SET TASK
Reproduce the following listing verbatim, line for line, without altering any character.

SOURCE DATA
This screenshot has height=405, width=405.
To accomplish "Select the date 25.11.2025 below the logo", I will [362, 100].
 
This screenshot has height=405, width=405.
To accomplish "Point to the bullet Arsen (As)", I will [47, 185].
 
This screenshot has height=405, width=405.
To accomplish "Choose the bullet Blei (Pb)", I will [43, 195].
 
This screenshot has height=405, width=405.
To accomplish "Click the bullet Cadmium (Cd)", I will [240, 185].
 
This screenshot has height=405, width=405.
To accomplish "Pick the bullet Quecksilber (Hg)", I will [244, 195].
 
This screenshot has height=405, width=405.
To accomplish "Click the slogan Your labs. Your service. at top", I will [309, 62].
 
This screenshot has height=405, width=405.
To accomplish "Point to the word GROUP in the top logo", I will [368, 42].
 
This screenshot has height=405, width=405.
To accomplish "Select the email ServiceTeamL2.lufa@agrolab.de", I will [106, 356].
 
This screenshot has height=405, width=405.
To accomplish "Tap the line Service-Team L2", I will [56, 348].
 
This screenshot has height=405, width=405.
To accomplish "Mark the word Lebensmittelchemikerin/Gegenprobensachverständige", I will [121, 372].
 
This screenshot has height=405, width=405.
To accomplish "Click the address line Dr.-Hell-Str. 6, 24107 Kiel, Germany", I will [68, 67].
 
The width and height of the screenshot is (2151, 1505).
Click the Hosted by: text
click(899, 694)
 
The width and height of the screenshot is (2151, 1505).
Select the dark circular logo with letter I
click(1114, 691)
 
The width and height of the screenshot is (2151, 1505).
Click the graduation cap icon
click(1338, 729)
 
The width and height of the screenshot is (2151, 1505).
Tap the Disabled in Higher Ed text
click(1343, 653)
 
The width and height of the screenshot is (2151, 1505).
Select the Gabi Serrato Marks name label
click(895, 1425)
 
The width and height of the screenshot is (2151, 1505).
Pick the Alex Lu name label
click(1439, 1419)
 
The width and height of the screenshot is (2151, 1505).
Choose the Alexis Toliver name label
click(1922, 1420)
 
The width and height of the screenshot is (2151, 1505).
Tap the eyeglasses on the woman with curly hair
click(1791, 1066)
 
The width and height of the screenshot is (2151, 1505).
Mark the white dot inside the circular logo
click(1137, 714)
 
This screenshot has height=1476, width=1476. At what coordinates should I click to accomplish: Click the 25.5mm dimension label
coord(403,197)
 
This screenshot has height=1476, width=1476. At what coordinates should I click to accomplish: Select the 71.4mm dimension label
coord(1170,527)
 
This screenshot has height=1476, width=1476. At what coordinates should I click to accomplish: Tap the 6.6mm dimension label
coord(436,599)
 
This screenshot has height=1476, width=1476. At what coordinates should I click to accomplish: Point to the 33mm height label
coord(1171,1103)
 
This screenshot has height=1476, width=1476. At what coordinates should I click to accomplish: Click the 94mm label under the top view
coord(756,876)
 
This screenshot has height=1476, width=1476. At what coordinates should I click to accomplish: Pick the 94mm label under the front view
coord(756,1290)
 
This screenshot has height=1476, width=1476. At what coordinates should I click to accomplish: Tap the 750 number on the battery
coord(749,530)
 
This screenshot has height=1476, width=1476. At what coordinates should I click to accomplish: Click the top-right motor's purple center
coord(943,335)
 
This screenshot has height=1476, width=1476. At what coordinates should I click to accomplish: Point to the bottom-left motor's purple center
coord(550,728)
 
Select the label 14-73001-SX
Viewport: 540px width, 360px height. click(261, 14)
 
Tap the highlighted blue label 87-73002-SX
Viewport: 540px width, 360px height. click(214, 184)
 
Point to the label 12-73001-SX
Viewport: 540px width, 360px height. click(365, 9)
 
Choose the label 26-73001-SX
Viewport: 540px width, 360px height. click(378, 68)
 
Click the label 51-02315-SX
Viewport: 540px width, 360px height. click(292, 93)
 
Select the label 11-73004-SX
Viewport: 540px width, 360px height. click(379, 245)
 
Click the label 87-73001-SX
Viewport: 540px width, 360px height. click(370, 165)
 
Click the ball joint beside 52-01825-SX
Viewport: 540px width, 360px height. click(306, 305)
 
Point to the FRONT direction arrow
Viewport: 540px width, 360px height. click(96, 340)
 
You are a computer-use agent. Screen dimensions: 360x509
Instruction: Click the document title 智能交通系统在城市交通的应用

RESULT OF THE TASK
This screenshot has height=405, width=405.
To accomplish "Select the date 25.11.2025 below the logo", I will [362, 100].
 
This screenshot has height=405, width=405.
To accomplish "Point to the bullet Arsen (As)", I will [47, 185].
 
This screenshot has height=405, width=405.
To accomplish "Choose the bullet Blei (Pb)", I will [43, 195].
 
This screenshot has height=405, width=405.
To accomplish "Click the bullet Cadmium (Cd)", I will [240, 185].
 
This screenshot has height=405, width=405.
To accomplish "Pick the bullet Quecksilber (Hg)", I will [244, 195].
 
This screenshot has height=405, width=405.
To accomplish "Click the slogan Your labs. Your service. at top", I will [309, 62].
 
This screenshot has height=405, width=405.
To accomplish "Point to the word GROUP in the top logo", I will [368, 42].
 
This screenshot has height=405, width=405.
To accomplish "Select the email ServiceTeamL2.lufa@agrolab.de", I will [106, 356].
 
This screenshot has height=405, width=405.
To accomplish "Tap the line Service-Team L2", I will [56, 348].
 
This screenshot has height=405, width=405.
To accomplish "Mark the word Lebensmittelchemikerin/Gegenprobensachverständige", I will [121, 372].
 
This screenshot has height=405, width=405.
To accomplish "Click the address line Dr.-Hell-Str. 6, 24107 Kiel, Germany", I will [68, 67].
 
The width and height of the screenshot is (2151, 1505).
Click the Hosted by: text
click(899, 694)
 
The width and height of the screenshot is (2151, 1505).
Select the dark circular logo with letter I
click(1114, 691)
 
The width and height of the screenshot is (2151, 1505).
Click the graduation cap icon
click(1338, 729)
 
The width and height of the screenshot is (2151, 1505).
Tap the Disabled in Higher Ed text
click(1343, 653)
 
The width and height of the screenshot is (2151, 1505).
Select the Gabi Serrato Marks name label
click(895, 1425)
 
The width and height of the screenshot is (2151, 1505).
Pick the Alex Lu name label
click(1439, 1419)
 
The width and height of the screenshot is (2151, 1505).
Choose the Alexis Toliver name label
click(1922, 1420)
 
The width and height of the screenshot is (2151, 1505).
Tap the eyeglasses on the woman with curly hair
click(1791, 1066)
 
The width and height of the screenshot is (2151, 1505).
Mark the white dot inside the circular logo
click(1137, 714)
 
This screenshot has height=1476, width=1476. At what coordinates should I click to accomplish: Click the 25.5mm dimension label
coord(403,197)
 
This screenshot has height=1476, width=1476. At what coordinates should I click to accomplish: Select the 71.4mm dimension label
coord(1170,527)
 
This screenshot has height=1476, width=1476. At what coordinates should I click to accomplish: Tap the 6.6mm dimension label
coord(436,599)
 
This screenshot has height=1476, width=1476. At what coordinates should I click to accomplish: Point to the 33mm height label
coord(1171,1103)
 
This screenshot has height=1476, width=1476. At what coordinates should I click to accomplish: Click the 94mm label under the top view
coord(756,876)
 
This screenshot has height=1476, width=1476. At what coordinates should I click to accomplish: Pick the 94mm label under the front view
coord(756,1290)
 
This screenshot has height=1476, width=1476. At what coordinates should I click to accomplish: Tap the 750 number on the battery
coord(749,530)
 
This screenshot has height=1476, width=1476. At what coordinates should I click to accomplish: Click the top-right motor's purple center
coord(943,335)
 
This screenshot has height=1476, width=1476. At what coordinates should I click to accomplish: Point to the bottom-left motor's purple center
coord(550,728)
 
Select the label 14-73001-SX
Viewport: 540px width, 360px height. click(261, 14)
 
Tap the highlighted blue label 87-73002-SX
Viewport: 540px width, 360px height. click(214, 184)
 
Point to the label 12-73001-SX
Viewport: 540px width, 360px height. click(365, 9)
 
Choose the label 26-73001-SX
Viewport: 540px width, 360px height. click(378, 68)
 
Click the label 51-02315-SX
Viewport: 540px width, 360px height. click(292, 93)
 
Select the label 11-73004-SX
Viewport: 540px width, 360px height. click(379, 245)
 
Click the label 87-73001-SX
Viewport: 540px width, 360px height. click(370, 165)
 
Click the ball joint beside 52-01825-SX
Viewport: 540px width, 360px height. click(306, 305)
 
Point to the FRONT direction arrow
Viewport: 540px width, 360px height. click(96, 340)
 
You are a computer-use agent. Screen dimensions: 360x509
Instruction: Click the document title 智能交通系统在城市交通的应用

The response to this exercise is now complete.